Rapid Gelling Chitosan/Polylysine Hydrogel with Enhanced Bulk Cohesive and Interfacial Adhesive Force: Mimicking Features of Epineurial Matrix for Peripheral Nerve Anastomosis.

Abstract

Prompt and strong reconnection of severed peripheral nerves is crucial to nerve regeneration. The development of biocompatible nerve adhesives that are stronger than commonly used fibrin glue would be extremely beneficial to this field. We designed an in situ forming nerve adhesive hydrogel composed of chitosan and ε-polylysine (PL), which mimics the polysaccharides/protein structure of natural epineurium matrices, thus, enhancing the compatibility with nerves. Michael-type addition between the maleimide and thiol group was employed as a cross-linking reaction to eliminate foreign damage to nerves and to ensure a fast hydrogel formation speed (curing speed).
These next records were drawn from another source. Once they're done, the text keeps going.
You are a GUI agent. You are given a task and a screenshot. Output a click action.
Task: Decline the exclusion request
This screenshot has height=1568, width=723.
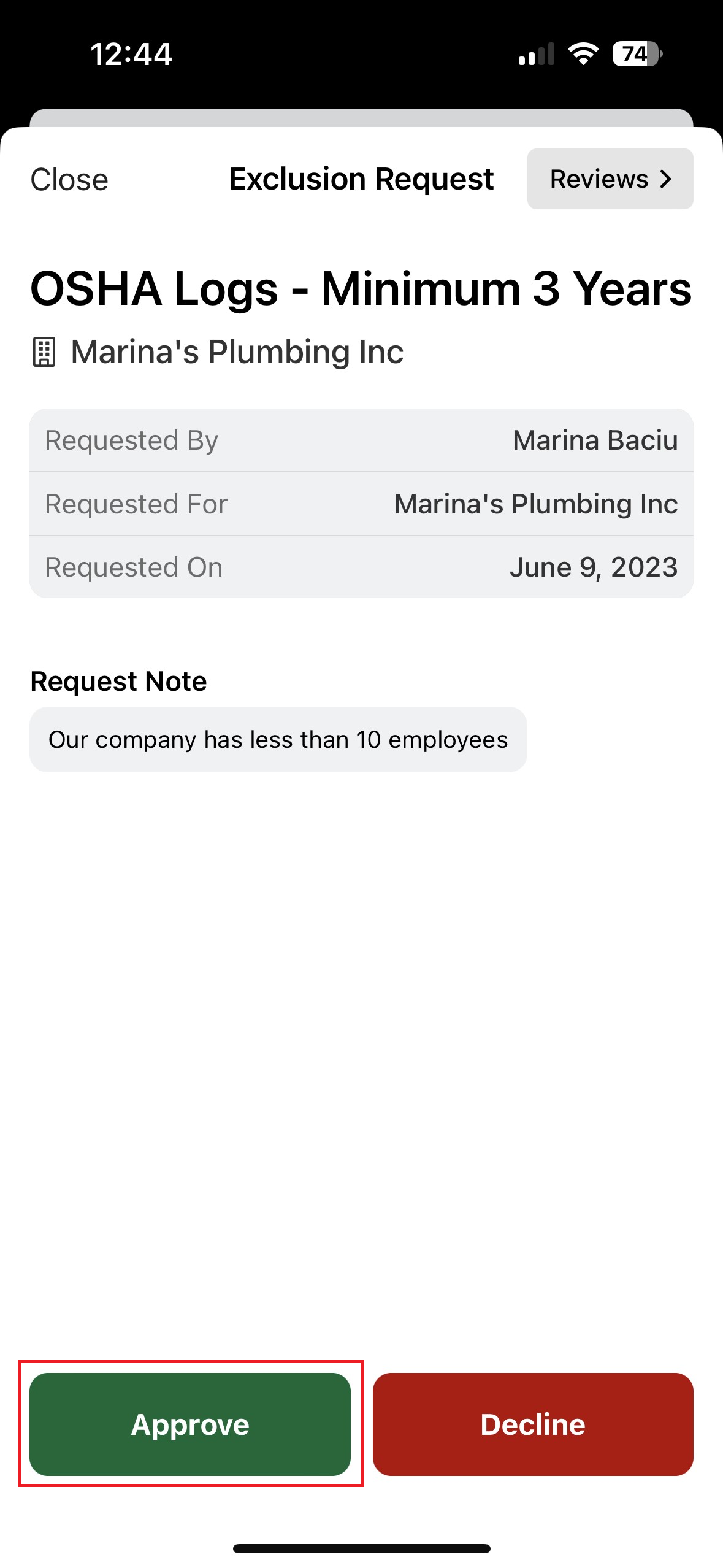533,1424
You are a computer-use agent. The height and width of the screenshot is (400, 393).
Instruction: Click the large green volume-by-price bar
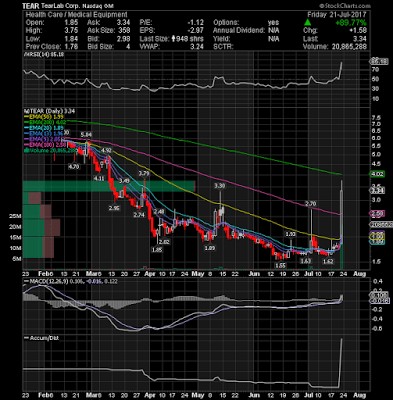109,186
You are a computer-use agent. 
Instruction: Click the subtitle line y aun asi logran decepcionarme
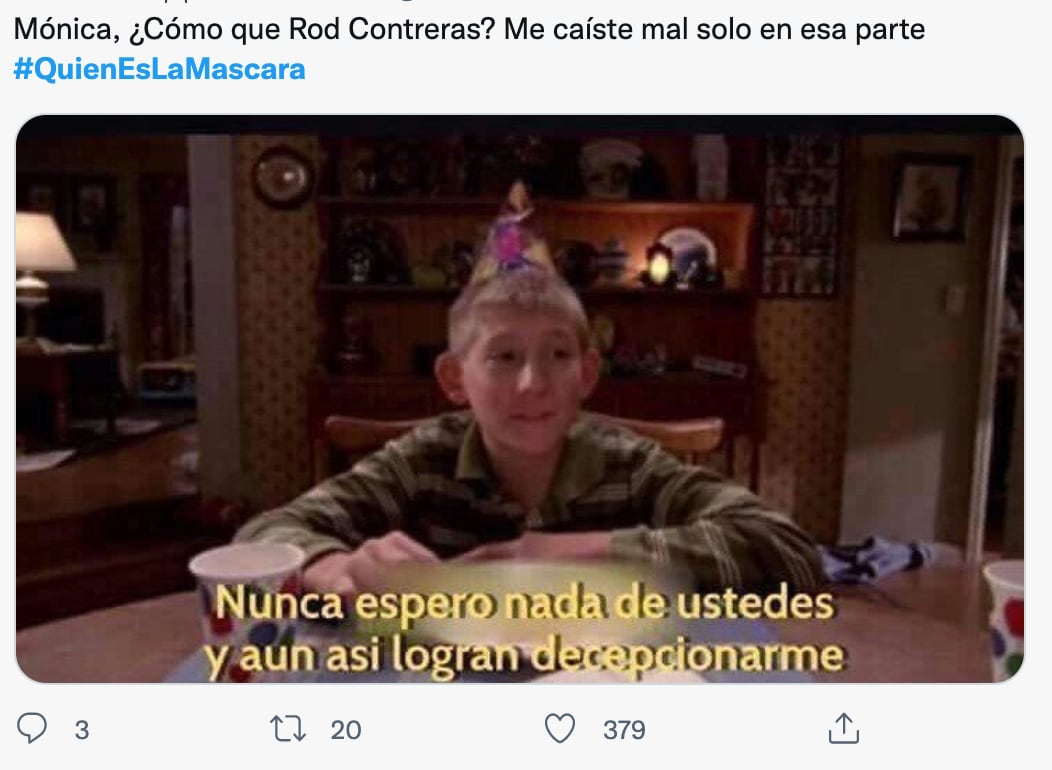click(524, 656)
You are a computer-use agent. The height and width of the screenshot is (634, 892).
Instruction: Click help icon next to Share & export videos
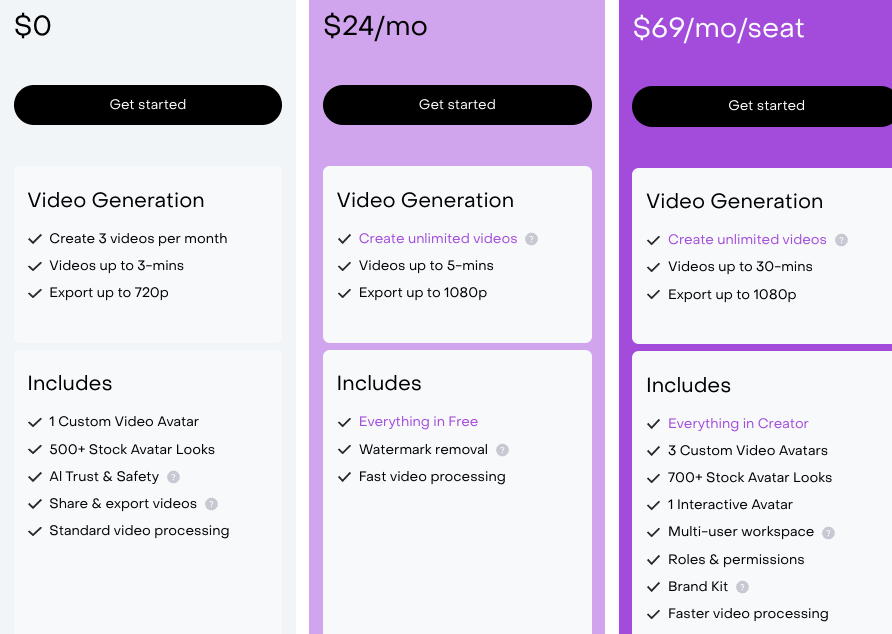pos(211,504)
Gelation occurred within 10 s, quick enough to promptly seal the transected nerve. Catechol groups conjugated onto PL molecules were demonstrated to reinforce both the bulk cohesive force of the hydrogel and the interfacial adhesive force between the hydrogel and epineurium. The storage modulus of the hydrogel was elevated to more than 2400 Pa. A superior nerve adhesion property that can tolerate 0.185 N of force (8× higher than fibrin glue) was obtained. After 8 weeks, the morphology of the repaired nerve fiber coapted by our hydrogel was very close to the morphology of normal nerve, and the axon cross ratio of the regenerated nerves coapted using hydrogel (57%) was much higher than employing the suture technique (35%). Thus, the in situ rapid gelling system offers a promising approach to the repair of severed peripheral nerves.